• _WHAT YOU SHOULD DO_
Please read the interview transcript below and say whether each statement agrees with it. Answer yes or no for each, quoting the deciding words from the transcript. (a) Children with hypertension usually have no symptoms. (b) Long-term outcome data like that for adults also exists for children. (c) The adult blood pressure level mentioned is around 130 over 80.

• _EXTRACT TO READ_

*** Block opens ***

Dr. Falkner: — unless there’s a very abrupt or severe increase in the blood pressure, then they have symptoms, such as nosebleeds. With really high blood pressure, they can have symptoms of lethargy and headaches and so forth, but usually children with hypertension are without symptoms.
Emily: I see.
Dr. Falkner: So, [indecipherable 06:44] I forget what— you asking that question again [indecipherable 06:47].
Emily: Sure. I asked about the symptoms and about the consequences—the physical ramifications of hypertension for an extended period of time in a young person.
Dr. Falkner: Well, I think we’re learning more about that. One of the problems with hypertension in children is that we don’t have the long-term outcome data. In an adult with hypertension or a certain level of blood pressure, usually around 140 over 90, there’s enough data to predict if there’s no intervention, there’s a marked increase in the risk for an event, such as heart failure, kidney failure, stroke, or death. But there is not similar data in children.
Emily: I see.
Dr. Falkner: We don’t have the outcome data of what happens decades later in a child with high blood pressure. However, I would say since that report in 2004, we have learned a lot more about the intermediate markers, and we know now that hypertensive children, about 40% of them will have [08:19 indecipherable] in the heart.

*** Block closes ***

• _INPUT DATA_
*** Block opens ***

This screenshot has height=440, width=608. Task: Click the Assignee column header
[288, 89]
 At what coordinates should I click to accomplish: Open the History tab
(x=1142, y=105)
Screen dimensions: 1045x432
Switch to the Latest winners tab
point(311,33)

*** Block closes ***
*** Block opens ***

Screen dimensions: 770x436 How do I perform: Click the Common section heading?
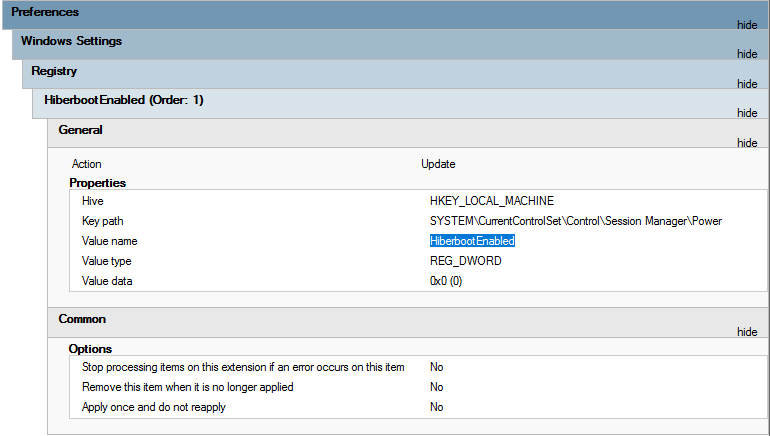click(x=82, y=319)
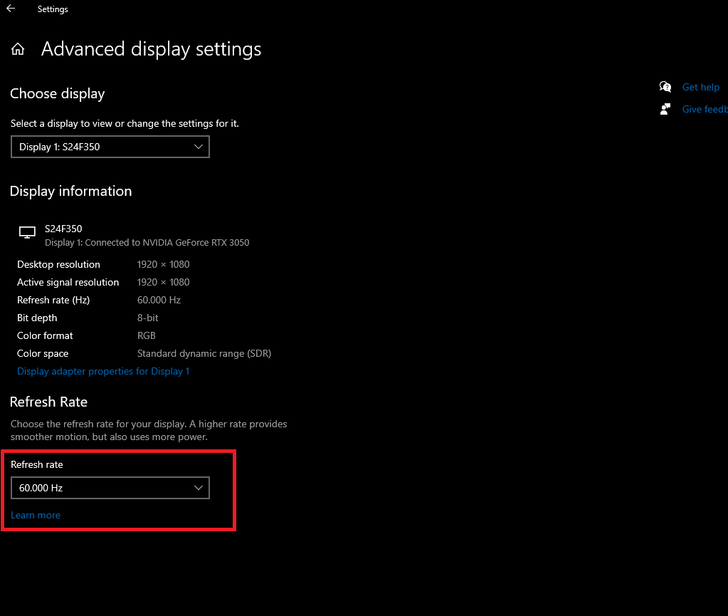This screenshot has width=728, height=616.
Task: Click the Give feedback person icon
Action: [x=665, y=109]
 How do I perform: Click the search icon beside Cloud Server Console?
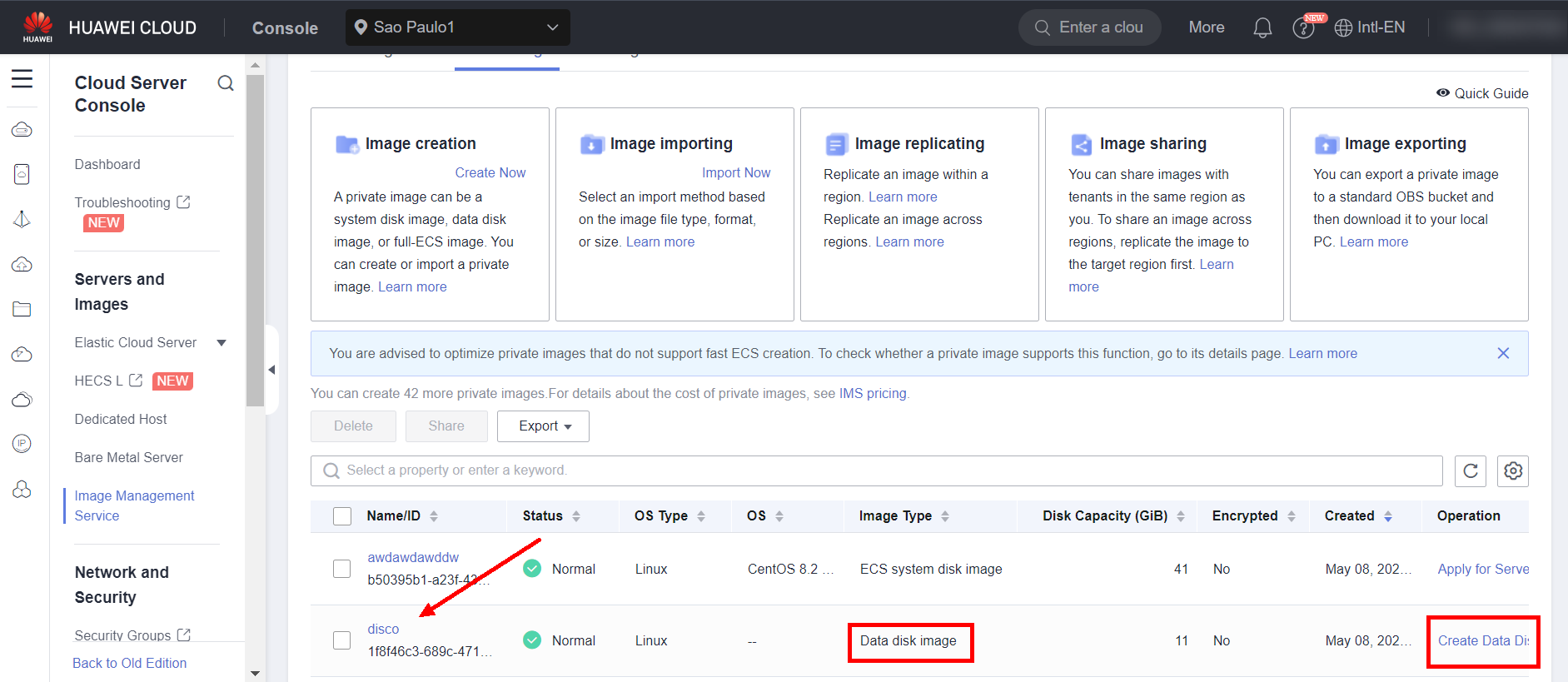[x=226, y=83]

*** Block closes ***

• _THE ANSWER_
(a) Yes: "usually children with hypertension are without symptoms."
(b) No: "But there is not similar data in children."
(c) No: "usually around 140 over 90"